<<<<

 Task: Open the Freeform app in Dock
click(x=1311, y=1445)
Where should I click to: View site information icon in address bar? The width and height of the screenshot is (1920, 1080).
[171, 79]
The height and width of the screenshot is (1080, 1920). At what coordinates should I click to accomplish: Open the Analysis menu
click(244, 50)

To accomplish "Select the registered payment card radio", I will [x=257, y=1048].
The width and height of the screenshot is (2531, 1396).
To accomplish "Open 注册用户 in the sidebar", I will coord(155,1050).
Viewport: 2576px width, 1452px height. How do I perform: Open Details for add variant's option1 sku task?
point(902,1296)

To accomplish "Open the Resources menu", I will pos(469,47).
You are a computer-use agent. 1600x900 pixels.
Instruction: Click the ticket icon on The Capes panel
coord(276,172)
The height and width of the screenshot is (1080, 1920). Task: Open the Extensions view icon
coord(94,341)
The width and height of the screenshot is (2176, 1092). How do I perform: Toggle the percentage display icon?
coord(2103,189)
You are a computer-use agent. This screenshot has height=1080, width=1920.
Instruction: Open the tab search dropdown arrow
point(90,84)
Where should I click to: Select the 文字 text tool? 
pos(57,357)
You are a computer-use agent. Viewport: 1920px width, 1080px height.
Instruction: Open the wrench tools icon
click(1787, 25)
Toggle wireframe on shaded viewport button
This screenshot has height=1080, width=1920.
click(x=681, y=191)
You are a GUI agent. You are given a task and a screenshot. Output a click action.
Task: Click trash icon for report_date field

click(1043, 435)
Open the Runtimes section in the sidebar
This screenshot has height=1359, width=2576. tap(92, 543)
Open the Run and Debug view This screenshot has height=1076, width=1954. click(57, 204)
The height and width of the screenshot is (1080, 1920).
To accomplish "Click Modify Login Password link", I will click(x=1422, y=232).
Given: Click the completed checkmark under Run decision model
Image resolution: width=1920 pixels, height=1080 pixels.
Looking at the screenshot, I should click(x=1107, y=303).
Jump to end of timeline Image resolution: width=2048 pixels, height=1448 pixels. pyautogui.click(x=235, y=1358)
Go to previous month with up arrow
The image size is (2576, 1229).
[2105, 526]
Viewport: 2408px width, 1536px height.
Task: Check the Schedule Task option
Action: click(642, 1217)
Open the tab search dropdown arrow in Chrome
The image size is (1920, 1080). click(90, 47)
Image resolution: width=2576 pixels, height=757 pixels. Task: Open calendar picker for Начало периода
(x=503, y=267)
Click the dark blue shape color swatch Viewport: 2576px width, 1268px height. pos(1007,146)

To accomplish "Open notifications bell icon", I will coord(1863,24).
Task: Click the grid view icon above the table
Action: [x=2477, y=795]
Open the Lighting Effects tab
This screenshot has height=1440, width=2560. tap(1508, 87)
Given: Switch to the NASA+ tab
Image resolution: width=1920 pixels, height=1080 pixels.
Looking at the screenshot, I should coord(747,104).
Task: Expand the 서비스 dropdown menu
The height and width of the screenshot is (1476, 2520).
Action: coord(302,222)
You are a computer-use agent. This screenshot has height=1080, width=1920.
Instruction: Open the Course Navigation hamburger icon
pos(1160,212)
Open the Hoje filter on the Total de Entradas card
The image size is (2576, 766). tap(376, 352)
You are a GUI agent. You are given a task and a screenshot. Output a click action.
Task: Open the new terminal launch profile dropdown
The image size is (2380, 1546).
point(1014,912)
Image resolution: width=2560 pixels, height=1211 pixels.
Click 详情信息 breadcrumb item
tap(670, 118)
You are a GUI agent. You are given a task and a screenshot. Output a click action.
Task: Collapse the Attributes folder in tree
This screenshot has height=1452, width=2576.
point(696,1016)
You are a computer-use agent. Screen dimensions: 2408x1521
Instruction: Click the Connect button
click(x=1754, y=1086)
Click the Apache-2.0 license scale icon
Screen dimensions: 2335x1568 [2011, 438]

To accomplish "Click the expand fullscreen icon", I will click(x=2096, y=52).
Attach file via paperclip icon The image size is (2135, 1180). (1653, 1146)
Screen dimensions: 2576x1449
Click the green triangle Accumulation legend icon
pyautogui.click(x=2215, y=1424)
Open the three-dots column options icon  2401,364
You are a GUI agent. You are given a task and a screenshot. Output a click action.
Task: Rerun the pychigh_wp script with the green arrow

>>>>

For this exercise, please output exactly the lines above starting at the line with "Click the dark" and ending at the line with "Screen dimensions: 2576x1449", ends included.

Click the dark blue shape color swatch Viewport: 2576px width, 1268px height. pos(1007,146)

To accomplish "Open notifications bell icon", I will coord(1863,24).
Task: Click the grid view icon above the table
Action: [x=2477, y=795]
Open the Lighting Effects tab
This screenshot has height=1440, width=2560. tap(1508, 87)
Given: Switch to the NASA+ tab
Image resolution: width=1920 pixels, height=1080 pixels.
Looking at the screenshot, I should coord(747,104).
Task: Expand the 서비스 dropdown menu
The height and width of the screenshot is (1476, 2520).
Action: coord(302,222)
You are a computer-use agent. This screenshot has height=1080, width=1920.
Instruction: Open the Course Navigation hamburger icon
pos(1160,212)
Open the Hoje filter on the Total de Entradas card
The image size is (2576, 766). tap(376, 352)
You are a GUI agent. You are given a task and a screenshot. Output a click action.
Task: Open the new terminal launch profile dropdown
The image size is (2380, 1546).
point(1014,912)
Image resolution: width=2560 pixels, height=1211 pixels.
Click 详情信息 breadcrumb item
tap(670, 118)
You are a GUI agent. You are given a task and a screenshot. Output a click action.
Task: Collapse the Attributes folder in tree
This screenshot has height=1452, width=2576.
point(696,1016)
You are a computer-use agent. Screen dimensions: 2408x1521
Instruction: Click the Connect button
click(x=1754, y=1086)
Click the Apache-2.0 license scale icon
Screen dimensions: 2335x1568 [2011, 438]

To accomplish "Click the expand fullscreen icon", I will click(x=2096, y=52).
Attach file via paperclip icon The image size is (2135, 1180). (1653, 1146)
Screen dimensions: 2576x1449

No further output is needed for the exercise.